** Opening Task data block **

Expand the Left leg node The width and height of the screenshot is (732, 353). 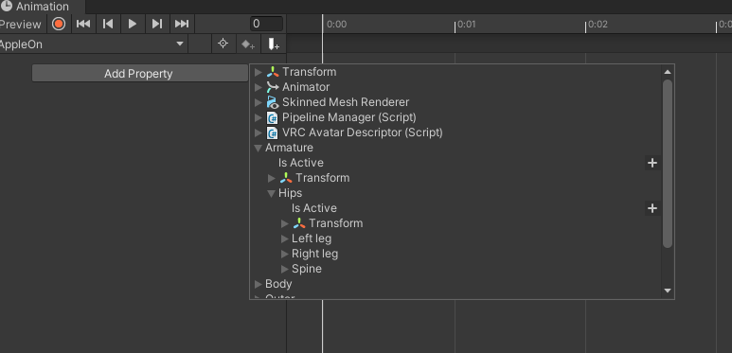point(285,238)
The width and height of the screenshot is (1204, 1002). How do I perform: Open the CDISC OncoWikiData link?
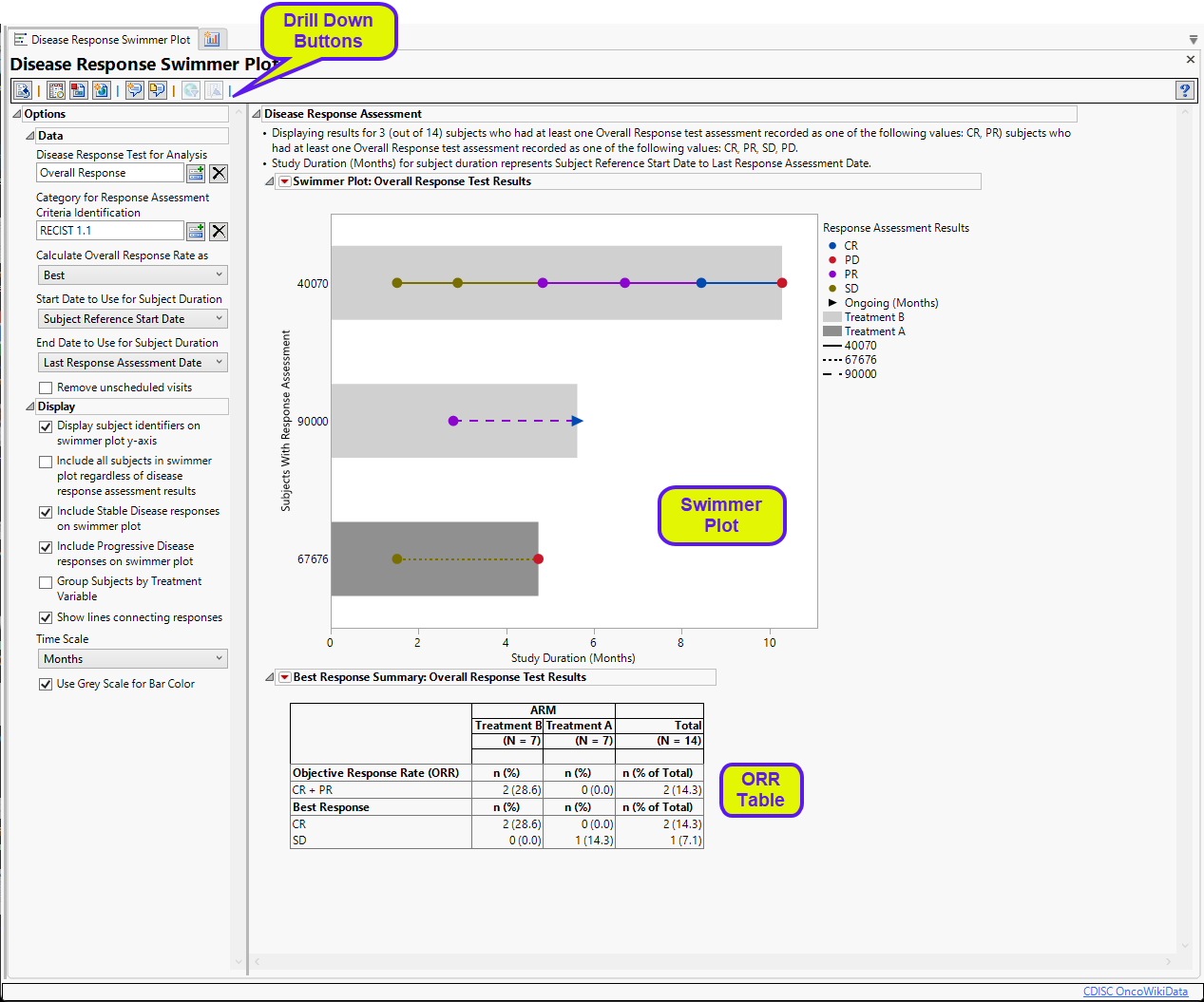(x=1135, y=992)
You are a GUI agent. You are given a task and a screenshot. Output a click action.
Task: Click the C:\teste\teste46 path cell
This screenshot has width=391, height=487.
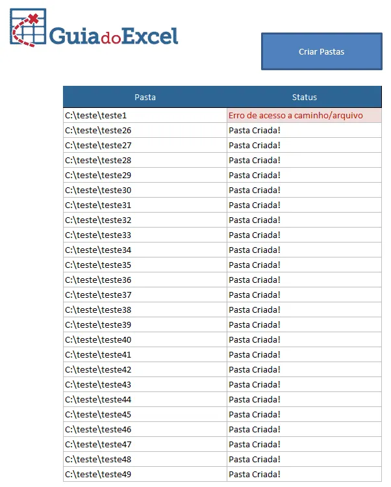click(x=145, y=429)
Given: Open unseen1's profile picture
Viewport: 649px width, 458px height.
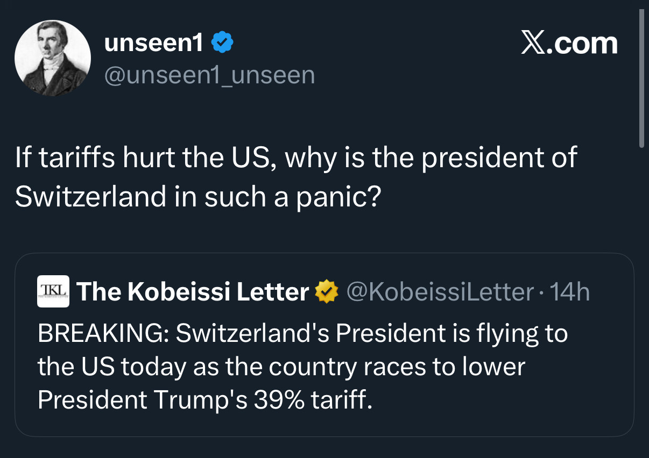Looking at the screenshot, I should point(53,58).
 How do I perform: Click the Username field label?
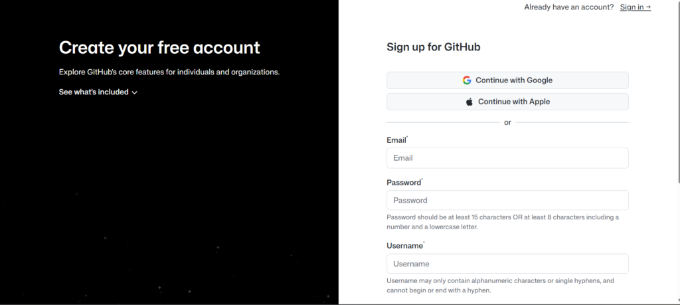point(404,246)
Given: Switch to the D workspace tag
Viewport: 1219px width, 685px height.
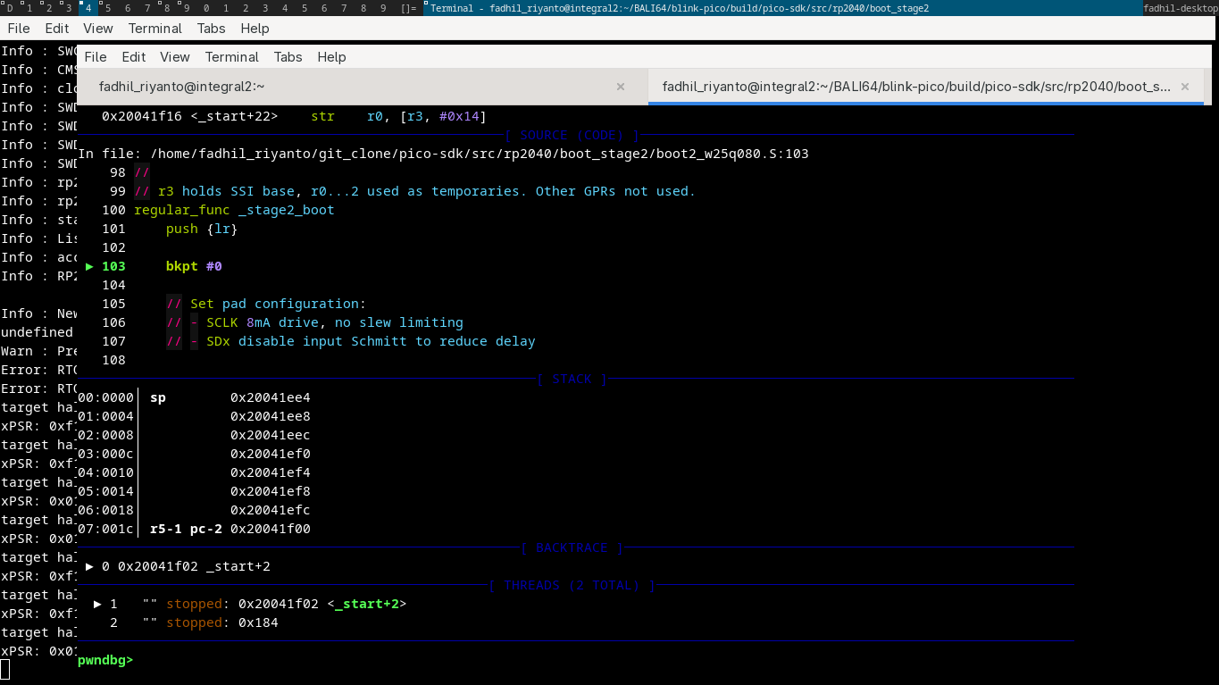Looking at the screenshot, I should 9,8.

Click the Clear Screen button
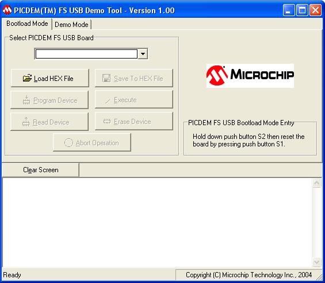coord(41,170)
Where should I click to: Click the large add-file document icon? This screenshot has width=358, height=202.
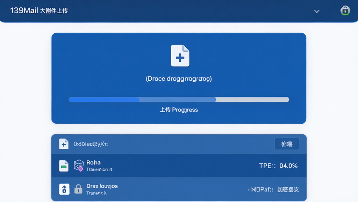(x=180, y=56)
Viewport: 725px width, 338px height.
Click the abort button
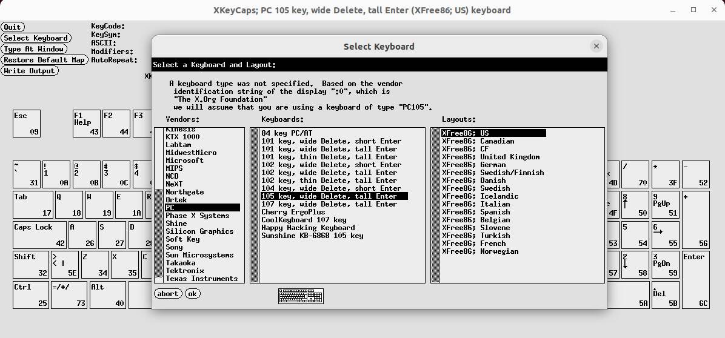(168, 294)
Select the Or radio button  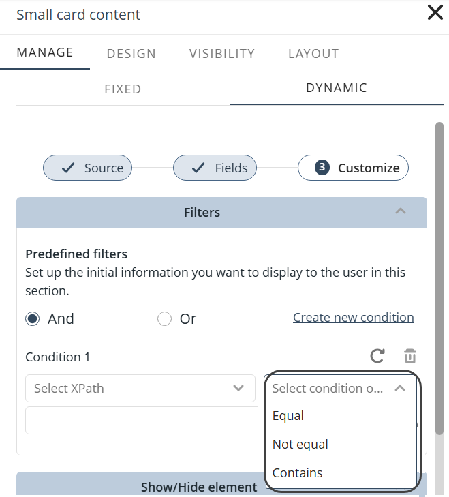(164, 319)
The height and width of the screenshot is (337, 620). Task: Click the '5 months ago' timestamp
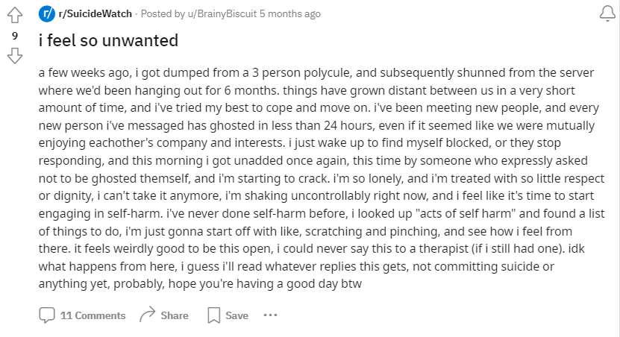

** Closing Task data block **

What you have to do:
An exact transcription is needed of the lines from the one with "This screenshot has width=391, height=487." to the one with "Viewport: 725px width, 338px height." above, both ends included, with pictures left out.

Exercise result:
This screenshot has width=391, height=487.
click(x=145, y=429)
Given: Open unseen1's profile picture
Viewport: 649px width, 458px height.
Looking at the screenshot, I should point(53,58).
 How do I perform: Click the Username field label?
point(404,246)
Given: Switch to the D workspace tag
Viewport: 1219px width, 685px height.
Looking at the screenshot, I should 9,8.

Click the Clear Screen button
coord(41,170)
Where should I click to: Click the large add-file document icon? This screenshot has width=358, height=202.
(x=180, y=56)
Viewport: 725px width, 338px height.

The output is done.